Skip to content

2025-04-19 : Gitaly goserver SLI violation impacting cny stage apdex

Gitaly goserver SLI violation impacting cny stage apdex (Severity 2)

Problem: Intermittent high memory pressure and high CPU usage on the Gitaly canary node (gitaly-cny-01) results in increased errors for both web and GitLab in the cny stage, impacting Gitaly goserver SLI and apdex.

Impact: The increase in errors is negatively affecting the performance and reliability of the repositories hosted on gitaly-cny-01, leading to 500 errors through the UI and errors during git operations.

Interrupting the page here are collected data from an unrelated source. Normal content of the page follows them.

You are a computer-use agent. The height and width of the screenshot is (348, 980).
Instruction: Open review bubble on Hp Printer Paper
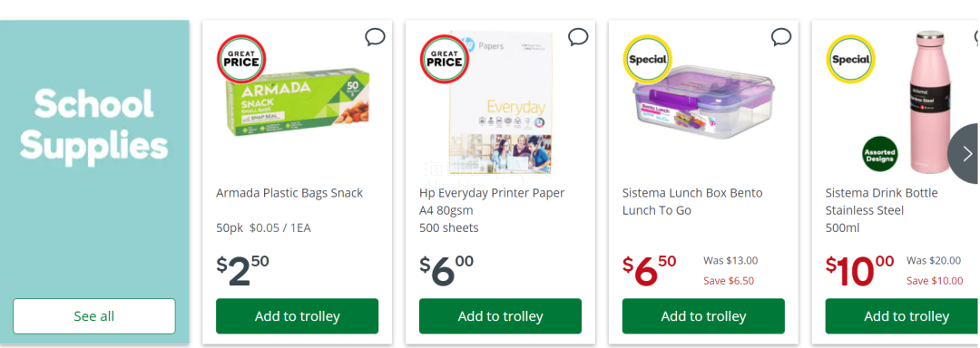point(578,37)
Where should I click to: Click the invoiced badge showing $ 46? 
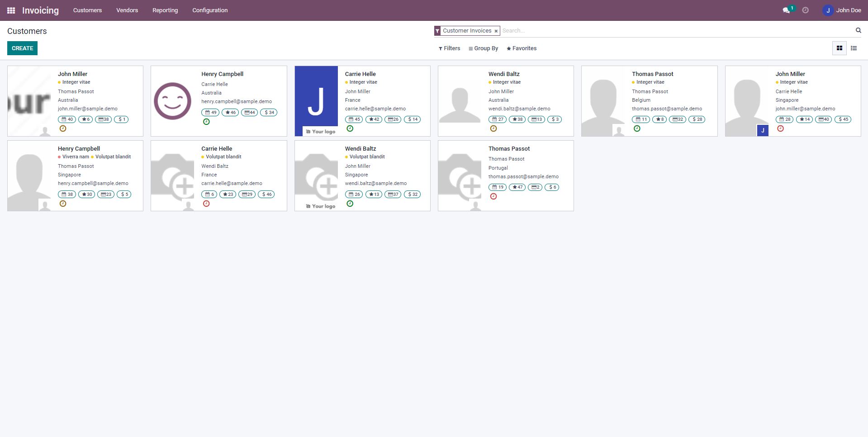coord(267,195)
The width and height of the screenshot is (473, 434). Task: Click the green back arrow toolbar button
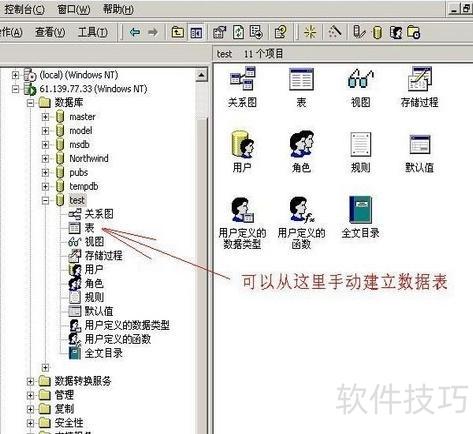[135, 32]
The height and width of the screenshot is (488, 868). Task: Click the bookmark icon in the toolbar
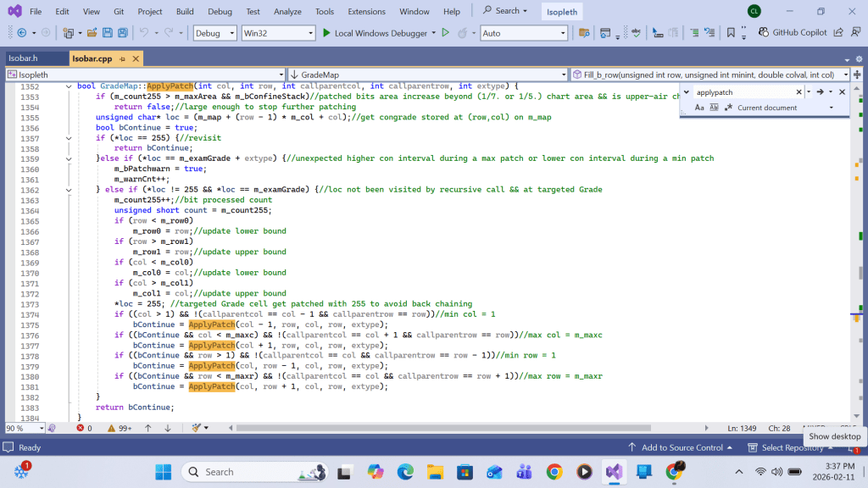[732, 33]
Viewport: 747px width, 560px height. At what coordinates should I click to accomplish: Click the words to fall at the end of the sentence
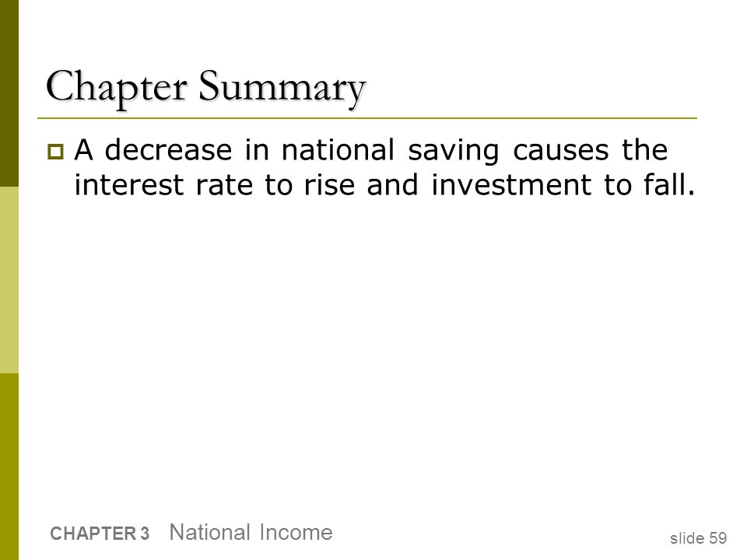pos(649,185)

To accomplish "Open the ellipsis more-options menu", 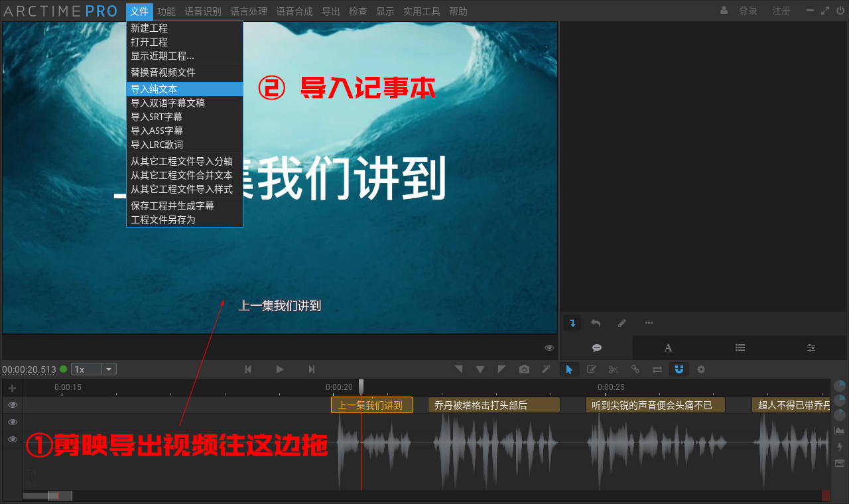I will pyautogui.click(x=649, y=322).
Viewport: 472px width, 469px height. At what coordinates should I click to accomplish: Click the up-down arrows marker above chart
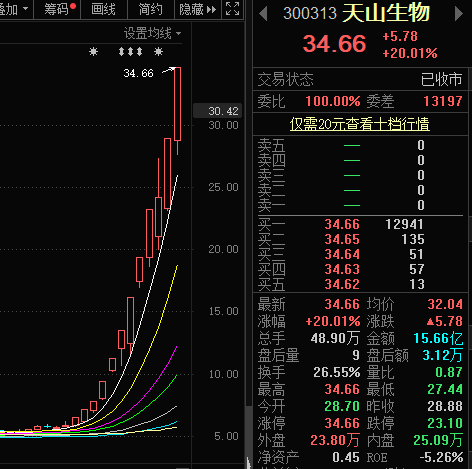tap(130, 52)
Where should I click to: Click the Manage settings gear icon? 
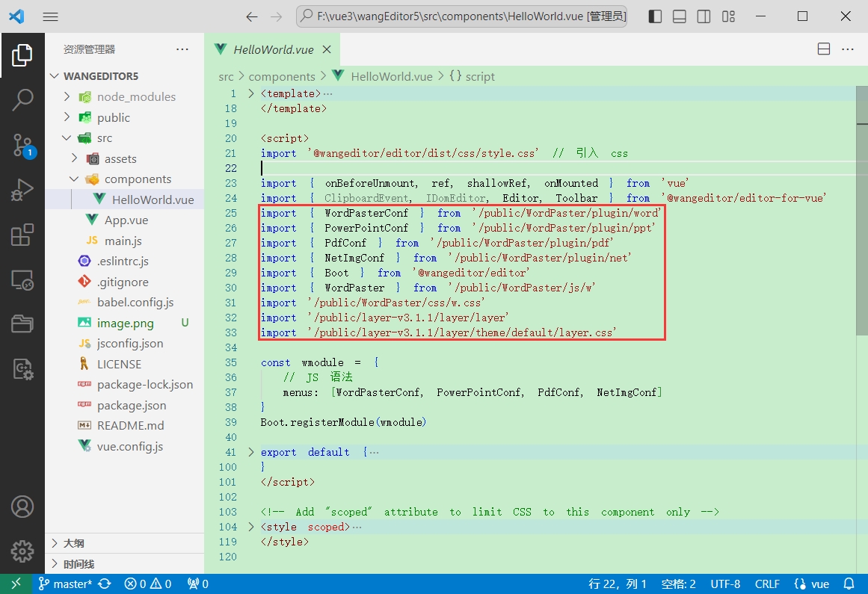(22, 551)
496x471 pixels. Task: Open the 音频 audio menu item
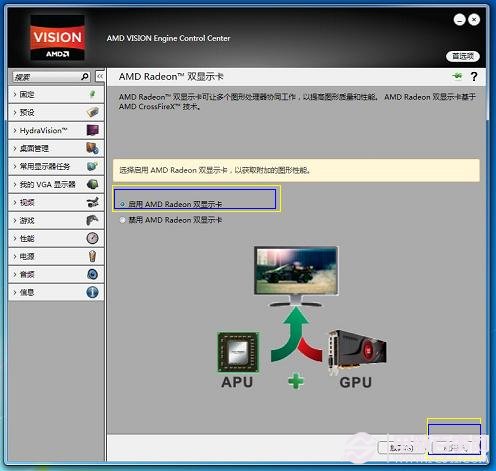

Causes: Git pack-objects processes with large memory footprints linger for extended periods, leading to concurrency limits being reached and gRPC calls being queued and eventually timing out.

Response strategy: A mitigation script to kill long-lived, memory-intensive git pack-objects processes to maintain low memory pressure was used until a permanent fix was implemented. The option to disable backpressure of pack-objects caching was deployed to production and we subsequently disabled backpressure of pack objects caching, however this did not reveal any improvement. Further investigation revealed that we should set min_occurrences to 0. This latest change significantly reduced memory pressure, as intended. The temporary mitigation is no longer necessary and has been disabled.


This ticket was created to track INC-518, by incident.io 🔥